2018 has been a tough year for mining stocks but FTSE 100 listed Anglo American (LSE: AAL) is trading 16% higher than one year ago, and up a whopping 178% over three years.
Copper bottomed
It slumped 2.95% this morning after publishing its Q3 production report to 30 September, despite a 1% year-on-year rise in total copper equivalent production, excluding the Minas-Rio stoppage in Brazil, where operations were suspended in March due to leaks.
CEO Mark Cutifani nonetheless hailed the group’s focus on driving efficiency and productivity to deliver “another strong quarter”, with production per employee up 5% due to “relentless discipline on controllable costs”.
Metal masters
Anglo American is a well-diversified £22.7bn behemoth producing platinum, palladium, iron ore, diamonds, metallurgical coal and thermal coal, as well as copper. Cutifani said full-year production guidance remains at 34m-36m carats but should be at the higher end of that range.
I am a little edgy about recommending mining stocks at the moment due to the trade war and fears of a global slowdown, both of which could hit demand. Yet this does look a tempting entry point, with Anglo American trading at just 9.2 times earnings, which gives it capacity for growth despite the share price rally of recent years. Alan Oscroft reckons it is a good long-term buy and its forecast yield of 4.6%, covered 2.4 times, adds to the case.
Cleaning up
Household goods giant Reckitt Benckiser Group (LSE: RB) is one of those companies you expect to perform well through thick and thin, because it supplies a plethora of products that global consumers use every single day. Air Wick, Clearasil, Durex, Finish, Harpic, Scholl and Strepsils (I would mention Cillit Bang too, but I’m still reeling from seeing one of its deliberately tacky adverts on daytime TV yesterday).
Reckitt Benckiser’s takeover of Mead Johnson has turned out to be a mixed bag, hitting profit margins, while negative currency movements, a cybersecurity breach, and a failed new footwear range inflicted further damage. Given these setbacks, investors were relieved to see it abandon its £15bn takeover of Pfizer’s consumer lines. One future threat to consider is the mooted healthcare products tie-up between Amazon, Berkshire Hathaway and JP Morgan.
Bang for your buck
Share price performance looks respectable when compared to the FTSE 100 as a whole. Reckitt is up 45% over five years against just 3.3% for the index. Over 12 months it is up just 1.5% but that compares to a drop of 7% for the index, which suggests it still retains its defensive qualities.

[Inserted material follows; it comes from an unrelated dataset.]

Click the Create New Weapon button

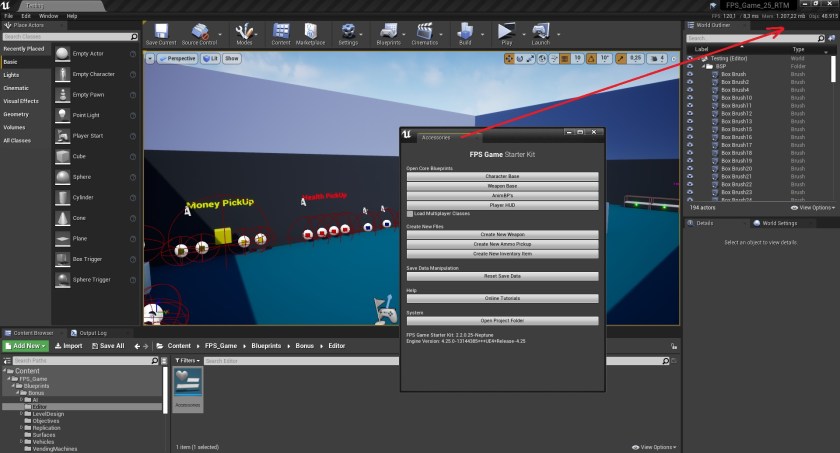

Recent earnings per share growth has been impressive with three years of successive double-digit gains (12%, 11%, 10%), although this is expected to slow to 2% this year before climbing to 8% in 2019. I am seeing this pattern a lot right now.
Entry point
Reckitt is never cheap by conventional metrics, but this makes today’s forward valuation of 20.9 times earnings look a potential entry point. Its yield always looks low and currently you get a forecast 2.5%, with cover of 1.9. This could be one to buy in the next dip. As ever, the question isn’t should you put Reckitt Benckiser in your portfolio, but why isn’t it there already?